6. Conclusions, Limitations, and Directions for Future Research
This study examined the relative importance of CEO characteristics and firm-specific factors in predicting financial performance across developed and emerging economies. By integrating panel regression analysis with machine learning models, this study contributes a novel approach to assessing the influence of leadership traits on financial outcomes. The key insights reveal that firm-level structural variables, including financial leverage, firm size, and board independence, consistently outperform CEO traits in predictive power. Nonetheless, CEO tenure, particularly in emerging markets, emerges as a valuable performance determinant. The interaction effects of founder status and gender with institutional context further highlight the complex role that executive characteristics play across different governance environments. Importantly, the model-agnostic ranking framework developed in this study offers a practical tool for firms and investors, enabling more informed and context-sensitive leadership decisions. Moving beyond binary significance testing, this approach enhances a deeper understanding of which executive traits matter and how their influence varies by context and outcome measure.

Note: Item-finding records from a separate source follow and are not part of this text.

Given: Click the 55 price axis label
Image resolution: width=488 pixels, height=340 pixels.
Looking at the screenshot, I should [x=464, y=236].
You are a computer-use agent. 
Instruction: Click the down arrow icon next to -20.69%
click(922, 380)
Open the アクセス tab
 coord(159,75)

Despite its contributions, this study is not without limitations. First, the analysis is limited to observable CEO attributes; unobservable traits such as personality, leadership style, and strategic orientation could offer additional explanatory power but were beyond the scope of this dataset. Second, this study does not account for industry-level heterogeneity or macroeconomic shocks that could influence firm performance. Future research should build on these findings by incorporating psychometric data, qualitative CEO assessments, or textual analysis of executive communications to capture deeper cognitive and behavioural dimensions of leadership. Additionally, longitudinal case studies or industry-specific analyses could unpack how CEO influence evolves over time and in response to external disruptions. Our study highlights the growing relevance of combining econometric and machine learning approaches in corporate governance research, providing theoretical insights and practical tools for understanding and enhancing executive impact on firm outcomes.